> **À VOUS DE JOUER**:
1) D'après l'extrait, dans quel village vit la sculpteure Marie Hélène Allain ?
2) Recopiez les enregistrements situés entre la ligne qui contient "Switch to the Designer view button" et celle qui contient "(x=170, y=576)", ces deux lignes comprises. Renommez "button" en "bouton" et laissez tout le reste tel quel.

Paraboles de la pierre
Texte de Peter J. Larocque
Les vingt œuvres de cette exposition laissent présager les préoccupations de la sculpteure Marie Hélène Allain (n.d.s.c.), qui habite à Sainte‑Marie‑de‑Kent, village pastoral situe dans le comte de Kent, au Nouveau‑Brunswick. Cette nouvelle exposition tire son origine, en grande partie, des sculptures qui ont marqué sa carrière dans les années 70 et 80, et qu’on trouve ça et là dans sa province natale et ailleurs. Ces œuvres étaient essentiellement des combats entre l’artiste et la pierre, où l’on invitait le public à observer et à contempler le triomphe de chaque lutte de création. Par l’intermédiaire de ses œuvres les plus récentes, cependant, l’artiste a tracé un nouveau chemin et adapte son approche. En effet, Marie Hélène fait davantage appel à l’intuition et aux sentiments, ses œuvres sont moins formelles, et la réaction de son auditoire s’est transformée. Grâce à cette nouvelle approche, le public, au lieu d’examiner les principes formels de la sculpture moderne classique, est prié de s’approcher des œuvres, voire d’interagir avec elles. Cela permet d’éliminer le sentiment habituel de déférence qu’ont les gens et de les inciter à établir un contact direct et intime avec les œuvres.

> **DONNÉES À TRAITER**:
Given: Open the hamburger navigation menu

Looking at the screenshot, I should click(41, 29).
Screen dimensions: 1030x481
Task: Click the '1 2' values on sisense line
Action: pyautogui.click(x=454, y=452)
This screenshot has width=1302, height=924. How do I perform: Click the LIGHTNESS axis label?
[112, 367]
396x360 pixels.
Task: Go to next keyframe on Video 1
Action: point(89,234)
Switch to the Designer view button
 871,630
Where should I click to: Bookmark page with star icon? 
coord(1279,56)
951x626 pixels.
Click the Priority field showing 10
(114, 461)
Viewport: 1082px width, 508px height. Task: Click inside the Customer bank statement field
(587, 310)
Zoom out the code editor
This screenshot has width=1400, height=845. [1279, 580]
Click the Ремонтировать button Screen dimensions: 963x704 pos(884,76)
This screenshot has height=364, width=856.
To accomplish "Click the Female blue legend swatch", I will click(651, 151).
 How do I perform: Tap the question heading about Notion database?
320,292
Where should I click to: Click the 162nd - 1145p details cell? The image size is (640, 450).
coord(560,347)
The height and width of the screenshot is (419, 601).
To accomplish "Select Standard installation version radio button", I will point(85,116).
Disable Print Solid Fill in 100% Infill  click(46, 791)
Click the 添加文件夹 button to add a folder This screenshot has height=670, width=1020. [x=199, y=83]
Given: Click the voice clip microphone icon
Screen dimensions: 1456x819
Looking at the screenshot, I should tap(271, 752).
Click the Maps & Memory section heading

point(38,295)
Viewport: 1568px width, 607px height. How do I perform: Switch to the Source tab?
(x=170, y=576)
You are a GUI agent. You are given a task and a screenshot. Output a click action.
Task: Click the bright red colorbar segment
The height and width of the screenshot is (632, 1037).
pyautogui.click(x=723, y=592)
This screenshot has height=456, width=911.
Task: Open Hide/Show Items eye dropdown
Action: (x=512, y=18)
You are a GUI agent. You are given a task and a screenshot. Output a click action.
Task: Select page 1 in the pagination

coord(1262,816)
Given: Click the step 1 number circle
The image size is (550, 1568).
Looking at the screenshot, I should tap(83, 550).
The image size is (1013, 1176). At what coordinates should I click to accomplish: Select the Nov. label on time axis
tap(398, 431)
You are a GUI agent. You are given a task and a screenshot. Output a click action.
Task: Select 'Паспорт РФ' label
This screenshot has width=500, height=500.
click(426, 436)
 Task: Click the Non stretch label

> **RÉPONSES PAR CONSIGNE**:
1) À Sainte‑Marie‑de‑Kent, dans le comté de Kent, au Nouveau‑Brunswick.

2)
Switch to the Designer view bouton
 871,630
Where should I click to: Bookmark page with star icon? 
coord(1279,56)
951x626 pixels.
Click the Priority field showing 10
(114, 461)
Viewport: 1082px width, 508px height. Task: Click inside the Customer bank statement field
(587, 310)
Zoom out the code editor
This screenshot has width=1400, height=845. [1279, 580]
Click the Ремонтировать bouton Screen dimensions: 963x704 pos(884,76)
This screenshot has height=364, width=856.
To accomplish "Click the Female blue legend swatch", I will click(651, 151).
 How do I perform: Tap the question heading about Notion database?
320,292
Where should I click to: Click the 162nd - 1145p details cell? The image size is (640, 450).
coord(560,347)
The height and width of the screenshot is (419, 601).
To accomplish "Select Standard installation version radio bouton", I will point(85,116).
Disable Print Solid Fill in 100% Infill  click(46, 791)
Click the 添加文件夹 bouton to add a folder This screenshot has height=670, width=1020. [x=199, y=83]
Given: Click the voice clip microphone icon
Screen dimensions: 1456x819
Looking at the screenshot, I should tap(271, 752).
Click the Maps & Memory section heading

point(38,295)
Viewport: 1568px width, 607px height. How do I perform: Switch to the Source tab?
(x=170, y=576)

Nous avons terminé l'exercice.